The Little Trout River flows from southeast to northwest past several communities in the town. It is part of the Trout River watershed, which flows north to the Chateauguay River in Quebec and ultimately the St. Lawrence River.

==Demographics==

As of the census of 2000, there were 1,359 people, 483 households, and 364 families residing in the town. The population density was 30.6 PD/sqmi. There were 542 housing units at an average density of 12.2 /sqmi. The racial makeup of the town was 97.20% White, 0.52% Black or African American, 1.03% Native American, 0.37% from other races, and 0.88% from two or more races. Hispanic or Latino of any race were 0.81% of the population.

There were 483 households, out of which 35.8% had children under the age of 18 living with them, 62.9% were married couples living together, 7.0% had a female householder with no husband present, and 24.6% were non-families. 17.8% of all households were made up of individuals, and 7.5% had someone living alone who was 65 years of age or older. The average household size was 2.78 and the average family size was 3.12.

In the town, the population was spread out, with 29.0% under the age of 18, 6.4% from 18 to 24, 29.6% from 25 to 44, 22.7% from 45 to 64, and 12.3% who were 65 years of age or older. The median age was 36 years. For every 100 females, there were 105.9 males. For every 100 females age 18 and over, there were 103.2 males.
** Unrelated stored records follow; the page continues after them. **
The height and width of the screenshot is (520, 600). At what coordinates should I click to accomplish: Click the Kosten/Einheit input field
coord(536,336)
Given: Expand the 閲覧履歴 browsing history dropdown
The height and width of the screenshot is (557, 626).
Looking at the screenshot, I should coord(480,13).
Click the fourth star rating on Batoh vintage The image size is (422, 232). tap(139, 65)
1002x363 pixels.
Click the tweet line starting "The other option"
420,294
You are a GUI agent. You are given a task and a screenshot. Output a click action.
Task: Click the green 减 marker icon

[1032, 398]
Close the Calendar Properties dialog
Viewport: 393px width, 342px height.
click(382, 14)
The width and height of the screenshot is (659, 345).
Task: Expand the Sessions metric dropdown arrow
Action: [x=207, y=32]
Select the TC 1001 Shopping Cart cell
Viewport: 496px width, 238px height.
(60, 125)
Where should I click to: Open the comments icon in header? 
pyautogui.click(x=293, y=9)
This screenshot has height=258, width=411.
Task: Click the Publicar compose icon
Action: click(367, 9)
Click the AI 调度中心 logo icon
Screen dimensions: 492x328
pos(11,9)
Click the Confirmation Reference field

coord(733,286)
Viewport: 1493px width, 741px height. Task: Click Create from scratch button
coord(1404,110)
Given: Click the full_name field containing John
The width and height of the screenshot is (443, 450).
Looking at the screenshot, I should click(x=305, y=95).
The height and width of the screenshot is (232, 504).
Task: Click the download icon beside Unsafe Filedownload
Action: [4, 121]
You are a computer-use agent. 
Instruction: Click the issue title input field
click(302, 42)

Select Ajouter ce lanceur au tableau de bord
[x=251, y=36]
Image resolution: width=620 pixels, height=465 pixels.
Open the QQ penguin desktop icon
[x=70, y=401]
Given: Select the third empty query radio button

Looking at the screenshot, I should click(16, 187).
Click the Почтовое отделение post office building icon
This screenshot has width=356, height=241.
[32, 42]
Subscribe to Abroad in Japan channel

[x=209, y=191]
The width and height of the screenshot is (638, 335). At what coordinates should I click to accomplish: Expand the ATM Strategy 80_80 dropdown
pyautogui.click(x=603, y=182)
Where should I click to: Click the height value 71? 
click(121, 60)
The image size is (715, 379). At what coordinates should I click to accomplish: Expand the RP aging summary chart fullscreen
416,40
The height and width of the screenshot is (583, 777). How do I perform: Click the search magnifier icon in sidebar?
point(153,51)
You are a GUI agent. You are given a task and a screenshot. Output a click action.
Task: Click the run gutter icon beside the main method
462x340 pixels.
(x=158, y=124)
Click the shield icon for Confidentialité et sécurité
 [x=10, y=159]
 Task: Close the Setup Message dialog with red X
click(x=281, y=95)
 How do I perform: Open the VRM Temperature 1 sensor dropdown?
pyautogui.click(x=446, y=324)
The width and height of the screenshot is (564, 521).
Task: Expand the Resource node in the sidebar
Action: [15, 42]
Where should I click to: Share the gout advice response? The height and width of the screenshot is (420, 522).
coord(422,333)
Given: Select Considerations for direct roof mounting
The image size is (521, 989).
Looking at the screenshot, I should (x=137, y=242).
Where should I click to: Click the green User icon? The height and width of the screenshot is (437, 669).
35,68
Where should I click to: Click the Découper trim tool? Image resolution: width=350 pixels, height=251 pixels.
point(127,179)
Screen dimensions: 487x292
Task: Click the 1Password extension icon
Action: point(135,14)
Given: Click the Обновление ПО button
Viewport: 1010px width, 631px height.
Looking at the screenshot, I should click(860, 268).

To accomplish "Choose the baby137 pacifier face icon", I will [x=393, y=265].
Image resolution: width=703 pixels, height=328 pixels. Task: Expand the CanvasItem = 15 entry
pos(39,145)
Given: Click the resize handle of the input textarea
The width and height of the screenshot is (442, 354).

The median income for a household in the town was $34,318, and the median income for a family was $36,477. Males had a median income of $28,295 versus $22,679 for females. The per capita income for the town was $14,434. About 12.6% of families and 16.4% of the population were below the poverty line, including 20.4% of those under age 18 and 21.9% of those age 65 or over.

Historical population
| Census | Pop. | Note | %± |
| 1850 | 2,477 |  | — |
| 1860 | 2,240 |  | −9.6% |
| 1870 | 2,141 |  | −4.4% |
| 1880 | 2,161 |  | 0.9% |
| 1890 | 2,072 |  | −4.1% |
| 1900 | 1,936 |  | −6.6% |
| 1910 | 1,772 |  | −8.5% |
| 1920 | 1,578 |  | −10.9% |
| 1930 | 1,512 |  | −4.2% |
| 1940 | 1,414 |  | −6.5% |
| 1950 | 1,348 |  | −4.7% |
| 1960 | 1,475 |  | 9.4% |
| 1970 | 1,257 |  | −14.8% |
| 1980 | 1,237 |  | −1.6% |
| 1990 | 1,231 |  | −0.5% |
| 2000 | 1,359 |  | 10.4% |
| 2010 | 1,465 |  | 7.8% |
| 2016 (est.) | 1,473 | Increase | 0.5% |
U.S. Decennial Census

==Communities and locations in Burke==
- Brayton Hollow - A location near the northern town line, north of US-11.
- Burke - The Village of Burke, south of US-11 at the junction of County Roads 23 and 36.
- Burke Center - A hamlet on US-11 and north of Burke village on County Road 34.
- Chateaugay Chasm - A location at the eastern town line.
- Cooks Mill - A hamlet by the eastern town boundary.
- Coveytown Corners - A location west of Sun and north of Burke Center.
- North Burke - A hamlet near the northern town line on County Road 29. It is a port of entry between the USA and Canada.
- Sun - A hamlet north of Burke Center.
- Thayer Corners - A hamlet east of Burke Center on US-11, near the eastern town line.

==Notable people==
- Helena Smith Dayton (animated film pioneer), born in Burke.
- Almanzo Wilder, American farmer as well as the husband of Laura Ingalls Wilder and the father of Rose Wilder Lane.